I'd like to see Amtrak do more with what they have. For example, high-speed trains in Japan can be cleaned during a 7-minute layover. So there's no reason why Amtrak has to waste hours of crew and equipment time turning a train at the end of the trip.
More trips with the same equipment and crews means more revenue without raising prices, and more importantly, more people in trains instead of cars.
Value isn’t there
About Amtrak, they used to say, “Russian service with Swiss pricing,” until people started pointing out that Amtrak’s price per distance traveled was often higher than on the Swiss railways.
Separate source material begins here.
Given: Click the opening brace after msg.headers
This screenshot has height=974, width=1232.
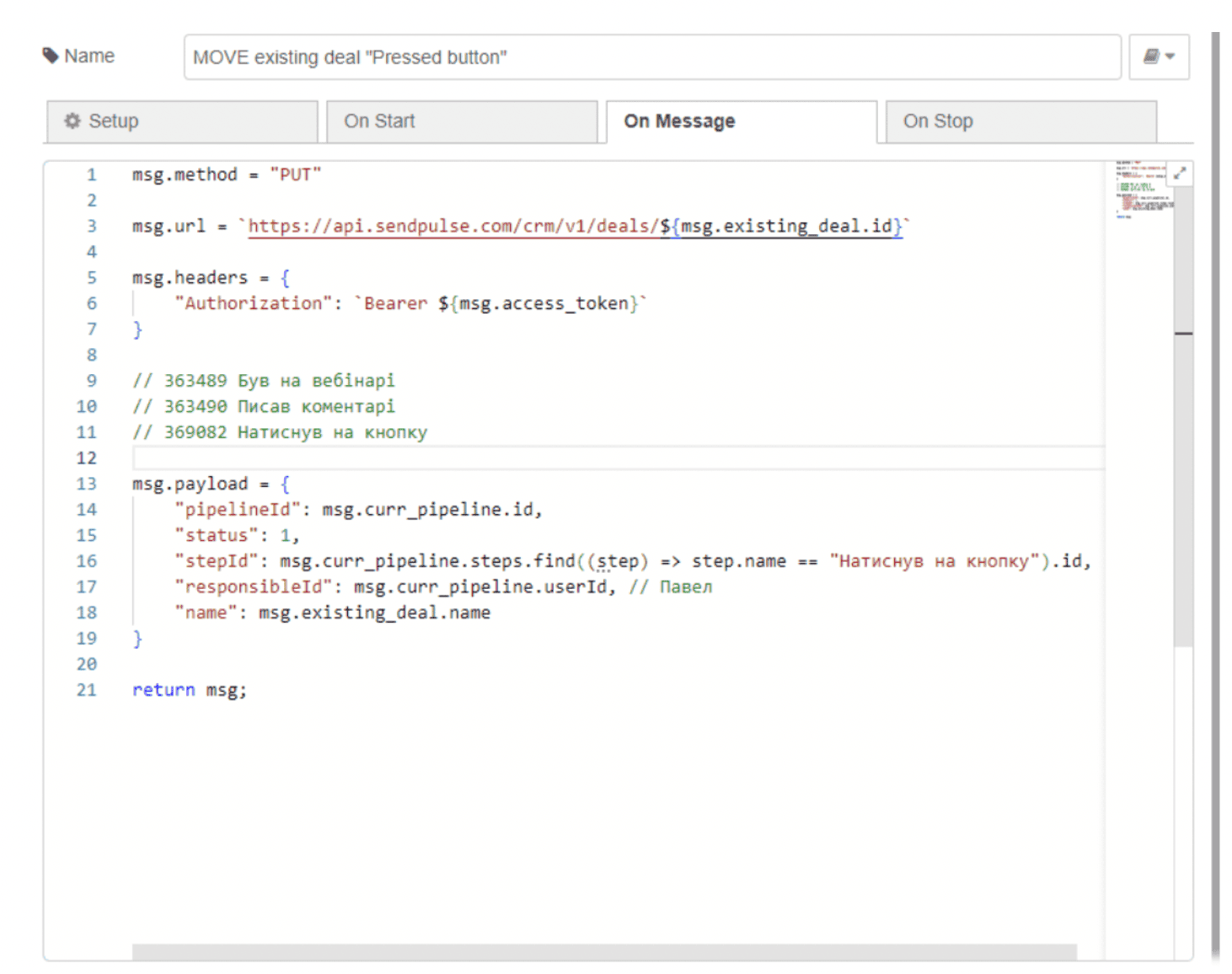Looking at the screenshot, I should tap(285, 278).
Being produced in N Korea?
Soviet style train cars
Agree that they look N. Korean or Soviet style, just in case Bernie or Warren win. Was Amtrak Board Member Hunter Biden involved in the design process?
Maybe from Trump’s bosses in
Maybe from Trump’s bosses in Russia.
They're a replica of the Italo Ferrari trains in Europe
And we all know how Ferrari is synonymous with Communism. Right? Don't let the incomplete paint job and slow construction speed fool you
$2.8 billion to throw away
$2.8 billion to throw away trains that are only 20 years old...
Meanwhile the 1970s Regional cars keep chugging along. At 125 mph.
The new Acela cars are being built in upstate New York.
They are awaiting permissions from the Federal Railroad Administration to be coupled to a standard locomotive and other "tow trains" to bring it to a multi-mile test track in Colorado where it can be brought up to speed and tested under conditions that will mimic daily usage.
The weight issue is due to USA "crash standards" that seek to assure reduced casualty of operator and passengers. The USA standards are different here. The mindset is different. In Europe and they give trains a right-of-way before the auto in most areas. Here it is the other way around and we still have a lot of grade crossings.
The other speed restriction is the infrastructure. The trains themselves are capable to 150 mph easily and the new ones faster. The problem is the tracks they run on and the wire that provides the electricity are very old in parts of CT and NY. because of that, a high speed train can snap the wires and bring the entire system down, so they have to run slower because of that. upgrades are in process in those states but it is a slow and cumbersome, and expensive process. So before we blame the trains, we have to also look at the other and actual causes.
In parts of RI, the Acela does get to the 150 mph speed. In parts of MA the trains can and do travel at 100 mph. In fact a stretch of track in Roslindale is rated at a speed limit of 110 mph. in fact that rating is for all trains but the MBTA rarely goes over 59--79 mph depending on what local stations they are stopping at, and traffic ahead of them.
The trains do in fact get up to the top speed limit of 155 for a good distance in SE MA in the vicinity of Mansfield. The truly slow stretches are thru coastal CT.